Malice of The New York Times

/ 27 May 2023

Every morning I read the New York Times to absorb current worldly events, and every morning it’s only a matter of time before I encounter something that makes my head rock with exasperation. It could be the notoriously influential front page headline dripping with a westernised sanctimonious global order sentiment. It could be the dreaded ‘News Analysis’ with facts and opinions intertwined broadcasted as objective. Or if the leading literature is reasonably tolerable I inevitably wind up at the ‘Opinion’ section where out-of-touch pseudo-intellectualists blather into the void while purposefully drawing on divisively woke narratives.

The malice of The New York Times is rooted in its self-characterization of being a non-partisan voice of reason while deliberately advancing a status quoist left-of-centre world-view. The publication is a paradigm of Legacy Media that is based solely in crafting the narrative their audience is craving. And the key fault of The New York Times is convincing itself and its readers that their principal ideal is impartial, unbiased reporting- this isn’t true. Rather, it’s moralist aristocrats with a veneer of credibility attempting to speak on behalf of the masses in advancement of social liberalism and neoconservative values.  

Yesterday I was reading NYT’s coverage on the Ukraine-Russia conflict (which they cover religiously) and there was a piece on the Chief Justice of the Ukrainian Supreme Court being stripped of his position and detained for accepting a $2.7 million USD bribe. The article was practically hidden and contained an especially misleading line: “Corruption, and Ukraine’s long struggle against it…” This moronic and deceitful sentence structure expressly reveals NYT’s attempt to mask Ukrainian corruption and present Ukraine as a beacon of integrity and democracy (which it isn’t).
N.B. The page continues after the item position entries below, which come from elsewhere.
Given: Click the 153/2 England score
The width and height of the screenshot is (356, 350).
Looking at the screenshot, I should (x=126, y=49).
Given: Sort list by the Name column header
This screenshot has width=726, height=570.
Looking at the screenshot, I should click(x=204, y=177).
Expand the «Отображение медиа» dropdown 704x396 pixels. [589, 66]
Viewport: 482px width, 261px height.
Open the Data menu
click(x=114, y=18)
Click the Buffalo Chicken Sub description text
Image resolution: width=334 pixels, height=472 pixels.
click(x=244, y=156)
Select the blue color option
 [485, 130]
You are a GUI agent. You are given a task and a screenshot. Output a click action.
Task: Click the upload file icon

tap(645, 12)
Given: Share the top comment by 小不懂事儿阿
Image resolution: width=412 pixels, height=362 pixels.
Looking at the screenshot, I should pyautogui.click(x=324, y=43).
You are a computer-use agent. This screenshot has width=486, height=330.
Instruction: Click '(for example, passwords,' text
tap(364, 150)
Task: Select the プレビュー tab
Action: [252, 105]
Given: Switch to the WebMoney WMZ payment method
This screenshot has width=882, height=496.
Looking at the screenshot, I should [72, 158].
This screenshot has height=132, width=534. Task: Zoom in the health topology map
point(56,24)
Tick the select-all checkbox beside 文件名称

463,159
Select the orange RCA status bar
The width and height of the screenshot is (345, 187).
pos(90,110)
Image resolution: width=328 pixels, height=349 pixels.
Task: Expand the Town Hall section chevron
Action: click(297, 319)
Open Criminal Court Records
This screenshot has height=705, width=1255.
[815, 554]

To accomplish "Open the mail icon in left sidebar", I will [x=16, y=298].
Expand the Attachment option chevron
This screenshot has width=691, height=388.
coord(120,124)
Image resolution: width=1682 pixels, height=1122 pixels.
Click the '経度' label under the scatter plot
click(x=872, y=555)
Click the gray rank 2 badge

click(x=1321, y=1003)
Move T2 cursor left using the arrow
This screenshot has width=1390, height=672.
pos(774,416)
A more accurate version would’ve read “Ukrainian politics, long plagued by corruption,” but this wouldn’t corroborate with their holier-than-thou portrayal of Ukraine. 

So I hold such irate opinions against The New York Times and yet I remain needlessly indentured to the publication. In part this is due to The New York Times providing readers (myself included) with the lure of applicable daily knowledge and high-mindedness that is an addictive and comforting security blanket. My resentment of indulging in the publication is cognitive dissonance expressing the longing for this blanket while knowing that any comfort offered is faulty and misguided. 

This security blanket of a singular news source is hazardous, especially if the source is held in sanctity. Currently in America this is prevalent and it’s led to the hyper-polarisation of markedly different realities. This creates a vicious cycle of the media spoon-feeding narratives to their target audience and the same audience depending on their preferred media to be spoon fed. The New York Times isn’t the only guilty party- all media is skewed- but its deceitful journalism has led liberals (just like conservatives) to become unrelentingly confident in their worldview. With no room to compromise, patrons of Fox News and The New York Times sit alone on divergent sinking ships, and both believe the other has caused the leak.